_GIVEN DATA_:
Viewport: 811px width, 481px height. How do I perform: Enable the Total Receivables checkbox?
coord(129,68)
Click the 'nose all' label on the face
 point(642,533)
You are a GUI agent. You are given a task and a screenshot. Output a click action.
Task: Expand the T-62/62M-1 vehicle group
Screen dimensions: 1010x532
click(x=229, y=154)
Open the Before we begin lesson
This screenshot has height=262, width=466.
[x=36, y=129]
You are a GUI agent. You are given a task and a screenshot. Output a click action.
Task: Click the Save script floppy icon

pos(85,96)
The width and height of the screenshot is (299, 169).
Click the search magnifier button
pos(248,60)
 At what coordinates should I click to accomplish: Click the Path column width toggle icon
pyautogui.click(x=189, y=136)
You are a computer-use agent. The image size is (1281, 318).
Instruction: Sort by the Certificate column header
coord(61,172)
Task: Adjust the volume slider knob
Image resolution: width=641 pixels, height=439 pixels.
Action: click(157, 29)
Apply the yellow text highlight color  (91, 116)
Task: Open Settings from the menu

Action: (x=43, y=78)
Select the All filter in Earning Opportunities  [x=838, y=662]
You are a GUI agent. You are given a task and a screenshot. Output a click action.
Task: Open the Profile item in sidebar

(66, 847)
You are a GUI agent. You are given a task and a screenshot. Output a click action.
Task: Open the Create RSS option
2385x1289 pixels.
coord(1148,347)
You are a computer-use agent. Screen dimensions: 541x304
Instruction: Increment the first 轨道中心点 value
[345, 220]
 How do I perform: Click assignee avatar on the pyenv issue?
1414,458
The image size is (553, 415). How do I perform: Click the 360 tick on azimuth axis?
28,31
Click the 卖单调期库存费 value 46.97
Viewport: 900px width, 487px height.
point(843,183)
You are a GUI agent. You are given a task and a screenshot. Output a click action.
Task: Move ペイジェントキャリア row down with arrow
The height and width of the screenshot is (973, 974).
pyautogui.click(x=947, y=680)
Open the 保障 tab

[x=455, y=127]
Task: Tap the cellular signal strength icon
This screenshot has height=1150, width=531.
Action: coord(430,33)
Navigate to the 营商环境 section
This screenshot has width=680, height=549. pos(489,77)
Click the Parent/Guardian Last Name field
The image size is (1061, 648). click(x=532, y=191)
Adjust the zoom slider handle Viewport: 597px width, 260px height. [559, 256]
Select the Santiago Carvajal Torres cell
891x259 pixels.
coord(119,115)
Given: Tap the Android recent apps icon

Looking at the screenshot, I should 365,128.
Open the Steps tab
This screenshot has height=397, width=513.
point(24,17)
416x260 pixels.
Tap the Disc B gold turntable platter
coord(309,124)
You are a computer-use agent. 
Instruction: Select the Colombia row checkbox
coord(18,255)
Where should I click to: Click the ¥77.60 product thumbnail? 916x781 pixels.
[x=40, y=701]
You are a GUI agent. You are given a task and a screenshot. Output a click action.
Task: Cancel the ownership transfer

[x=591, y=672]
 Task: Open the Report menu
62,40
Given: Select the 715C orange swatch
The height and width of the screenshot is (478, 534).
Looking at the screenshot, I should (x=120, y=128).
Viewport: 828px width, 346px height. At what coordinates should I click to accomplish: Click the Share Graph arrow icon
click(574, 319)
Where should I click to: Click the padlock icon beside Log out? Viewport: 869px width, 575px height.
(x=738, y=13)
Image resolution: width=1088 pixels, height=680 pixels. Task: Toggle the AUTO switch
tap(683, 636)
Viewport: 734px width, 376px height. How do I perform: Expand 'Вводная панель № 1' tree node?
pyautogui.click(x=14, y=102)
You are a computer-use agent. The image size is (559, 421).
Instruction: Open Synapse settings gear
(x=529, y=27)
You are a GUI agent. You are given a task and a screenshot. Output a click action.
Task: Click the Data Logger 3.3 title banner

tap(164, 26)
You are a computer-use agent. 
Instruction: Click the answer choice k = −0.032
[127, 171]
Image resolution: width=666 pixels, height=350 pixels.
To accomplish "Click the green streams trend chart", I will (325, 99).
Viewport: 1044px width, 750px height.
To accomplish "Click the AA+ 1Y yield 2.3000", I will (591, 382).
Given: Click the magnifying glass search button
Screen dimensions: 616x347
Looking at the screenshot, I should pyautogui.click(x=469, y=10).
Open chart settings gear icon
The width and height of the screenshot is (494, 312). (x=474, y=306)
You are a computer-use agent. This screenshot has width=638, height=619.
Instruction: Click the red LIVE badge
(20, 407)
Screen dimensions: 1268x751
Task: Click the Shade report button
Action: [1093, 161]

_SHORT PROBLEM_:
Count the lines in the items above that contain the string "value". Output only the number.

_COMPLETED TASK_:
2